(AIM OF THE EXERCISE) Start at the line below containing "Contact (52, 171)" and stop at the line containing "Auto telefoan holder (87, 172)". Repeat every line of that stretch exactly, and nothing outside it.

(Dataset entries)
****************
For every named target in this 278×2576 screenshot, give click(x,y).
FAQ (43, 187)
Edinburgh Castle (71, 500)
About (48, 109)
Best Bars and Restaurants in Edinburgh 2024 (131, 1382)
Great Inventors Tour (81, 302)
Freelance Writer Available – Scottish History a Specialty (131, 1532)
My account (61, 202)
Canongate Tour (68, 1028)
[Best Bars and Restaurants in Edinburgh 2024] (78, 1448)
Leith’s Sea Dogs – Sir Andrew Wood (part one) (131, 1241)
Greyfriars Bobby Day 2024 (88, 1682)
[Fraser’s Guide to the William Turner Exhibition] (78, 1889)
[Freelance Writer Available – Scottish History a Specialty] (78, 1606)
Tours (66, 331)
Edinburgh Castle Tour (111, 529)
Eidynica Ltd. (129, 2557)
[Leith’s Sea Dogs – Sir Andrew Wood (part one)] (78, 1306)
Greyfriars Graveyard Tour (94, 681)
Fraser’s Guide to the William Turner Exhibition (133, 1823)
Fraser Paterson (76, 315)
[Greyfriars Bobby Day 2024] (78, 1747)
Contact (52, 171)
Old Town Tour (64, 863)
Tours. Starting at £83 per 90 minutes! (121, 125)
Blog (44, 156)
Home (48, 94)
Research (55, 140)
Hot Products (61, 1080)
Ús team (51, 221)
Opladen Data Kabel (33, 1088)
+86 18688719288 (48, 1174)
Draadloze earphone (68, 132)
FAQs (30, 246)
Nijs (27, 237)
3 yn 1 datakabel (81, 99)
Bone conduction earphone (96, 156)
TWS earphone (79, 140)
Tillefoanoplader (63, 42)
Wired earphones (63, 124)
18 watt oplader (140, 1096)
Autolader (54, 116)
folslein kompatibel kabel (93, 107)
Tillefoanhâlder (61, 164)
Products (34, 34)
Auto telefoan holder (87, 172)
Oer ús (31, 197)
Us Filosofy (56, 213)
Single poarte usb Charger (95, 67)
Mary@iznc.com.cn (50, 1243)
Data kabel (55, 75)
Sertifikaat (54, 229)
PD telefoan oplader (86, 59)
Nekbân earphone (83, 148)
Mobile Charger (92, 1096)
****************
(OUTPUT OF THE EXERCISE)
Contact (52, 171)
Old Town Tour (64, 863)
Tours. Starting at £83 per 90 minutes! (121, 125)
Blog (44, 156)
Home (48, 94)
Research (55, 140)
Hot Products (61, 1080)
Ús team (51, 221)
Opladen Data Kabel (33, 1088)
+86 18688719288 (48, 1174)
Draadloze earphone (68, 132)
FAQs (30, 246)
Nijs (27, 237)
3 yn 1 datakabel (81, 99)
Bone conduction earphone (96, 156)
TWS earphone (79, 140)
Tillefoanoplader (63, 42)
Wired earphones (63, 124)
18 watt oplader (140, 1096)
Autolader (54, 116)
folslein kompatibel kabel (93, 107)
Tillefoanhâlder (61, 164)
Products (34, 34)
Auto telefoan holder (87, 172)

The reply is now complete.